Les interrogations sur l’état de santé et la localisation du nouveau guide suprême iranien ont ajouté une nouvelle couche d’incertitude politique à une région déjà fragile. Quand la visibilité sur la succession et la chaîne de commandement est faible, les marchés de l’énergie intègrent davantage de risque extrême.
L’île de Kharg reste un point critique car elle gère l’essentiel des exportations iraniennes de brut. Toute menace crédible contre ce site affecterait non seulement les volumes, mais aussi les routes des tankers, le prix des assurances et les coûts de transport.
Le Pakistan a affirmé qu’il aiderait l’Arabie saoudite si les pays du Golfe étaient attaqués, ce qui laisse penser que le conflit pourrait impliquer davantage d’acteurs régionaux. Le sort des marins iraniens bloqués au Sri Lanka montre aussi que les sanctions et les enjeux de sécurité perturbent désormais les opérations maritimes ordinaires.
Pour la Chine, le canal de transmission le plus direct est l’énergie. En tant que grand importateur de pétrole, elle est exposée à toute hausse des prix, à des retards logistiques ou à un durcissement des conditions de navigation dans le Golfe.
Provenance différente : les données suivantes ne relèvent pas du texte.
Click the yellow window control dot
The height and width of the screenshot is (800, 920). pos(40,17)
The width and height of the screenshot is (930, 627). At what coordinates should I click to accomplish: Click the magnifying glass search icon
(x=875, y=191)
D’autres nouvelles, comme les développements électoraux américains et la poursuite de l’envolée de la fortune d’Elon Musk, montrent que les capitaux continuent de se concentrer malgré la montée du risque géopolitique. Pour Pékin, l’enjeu pratique est de renforcer la sécurité énergétique et d’amortir les chocs extérieurs sur le commerce et les prix.